"""

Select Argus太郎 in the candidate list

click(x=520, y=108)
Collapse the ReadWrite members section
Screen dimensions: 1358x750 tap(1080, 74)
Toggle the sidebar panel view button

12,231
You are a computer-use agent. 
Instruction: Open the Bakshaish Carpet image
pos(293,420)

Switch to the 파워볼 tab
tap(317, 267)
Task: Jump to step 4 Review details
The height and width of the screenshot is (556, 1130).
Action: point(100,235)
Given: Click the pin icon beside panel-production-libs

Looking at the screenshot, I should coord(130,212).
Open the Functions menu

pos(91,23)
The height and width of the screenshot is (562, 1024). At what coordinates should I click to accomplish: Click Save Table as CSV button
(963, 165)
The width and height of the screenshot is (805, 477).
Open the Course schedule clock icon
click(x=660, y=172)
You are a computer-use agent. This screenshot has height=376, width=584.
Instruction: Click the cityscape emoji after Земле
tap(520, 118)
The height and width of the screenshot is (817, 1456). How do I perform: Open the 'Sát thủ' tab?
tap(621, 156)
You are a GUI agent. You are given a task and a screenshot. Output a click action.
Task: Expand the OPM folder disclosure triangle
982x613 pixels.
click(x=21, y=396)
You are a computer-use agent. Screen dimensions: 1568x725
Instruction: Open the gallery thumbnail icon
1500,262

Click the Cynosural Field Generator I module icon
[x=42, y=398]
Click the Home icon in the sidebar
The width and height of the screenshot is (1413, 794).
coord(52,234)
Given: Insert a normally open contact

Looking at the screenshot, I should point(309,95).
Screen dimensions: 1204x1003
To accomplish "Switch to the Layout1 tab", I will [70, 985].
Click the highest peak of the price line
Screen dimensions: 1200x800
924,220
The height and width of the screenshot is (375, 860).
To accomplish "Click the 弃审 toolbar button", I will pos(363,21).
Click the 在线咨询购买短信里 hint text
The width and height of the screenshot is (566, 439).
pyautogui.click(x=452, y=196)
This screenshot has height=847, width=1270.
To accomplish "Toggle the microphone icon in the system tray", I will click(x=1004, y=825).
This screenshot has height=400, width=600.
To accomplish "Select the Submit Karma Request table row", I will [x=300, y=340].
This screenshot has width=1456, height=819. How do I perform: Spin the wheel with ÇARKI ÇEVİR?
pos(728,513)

"""

▸ **What to work on**
Write the entries above out again, verbatim.

▸ **Worked solution**
Select Argus太郎 in the candidate list

click(x=520, y=108)
Collapse the ReadWrite members section
Screen dimensions: 1358x750 tap(1080, 74)
Toggle the sidebar panel view button

12,231
You are a computer-use agent. 
Instruction: Open the Bakshaish Carpet image
pos(293,420)

Switch to the 파워볼 tab
tap(317, 267)
Task: Jump to step 4 Review details
The height and width of the screenshot is (556, 1130).
Action: point(100,235)
Given: Click the pin icon beside panel-production-libs

Looking at the screenshot, I should coord(130,212).
Open the Functions menu

pos(91,23)
The height and width of the screenshot is (562, 1024). At what coordinates should I click to accomplish: Click Save Table as CSV button
(963, 165)
The width and height of the screenshot is (805, 477).
Open the Course schedule clock icon
click(x=660, y=172)
You are a computer-use agent. This screenshot has height=376, width=584.
Instruction: Click the cityscape emoji after Земле
tap(520, 118)
The height and width of the screenshot is (817, 1456). How do I perform: Open the 'Sát thủ' tab?
tap(621, 156)
You are a GUI agent. You are given a task and a screenshot. Output a click action.
Task: Expand the OPM folder disclosure triangle
982x613 pixels.
click(x=21, y=396)
You are a computer-use agent. Screen dimensions: 1568x725
Instruction: Open the gallery thumbnail icon
1500,262

Click the Cynosural Field Generator I module icon
[x=42, y=398]
Click the Home icon in the sidebar
The width and height of the screenshot is (1413, 794).
coord(52,234)
Given: Insert a normally open contact

Looking at the screenshot, I should point(309,95).
Screen dimensions: 1204x1003
To accomplish "Switch to the Layout1 tab", I will [70, 985].
Click the highest peak of the price line
Screen dimensions: 1200x800
924,220
The height and width of the screenshot is (375, 860).
To accomplish "Click the 弃审 toolbar button", I will pos(363,21).
Click the 在线咨询购买短信里 hint text
The width and height of the screenshot is (566, 439).
pyautogui.click(x=452, y=196)
This screenshot has height=847, width=1270.
To accomplish "Toggle the microphone icon in the system tray", I will click(x=1004, y=825).
This screenshot has height=400, width=600.
To accomplish "Select the Submit Karma Request table row", I will [x=300, y=340].
This screenshot has width=1456, height=819. How do I perform: Spin the wheel with ÇARKI ÇEVİR?
pos(728,513)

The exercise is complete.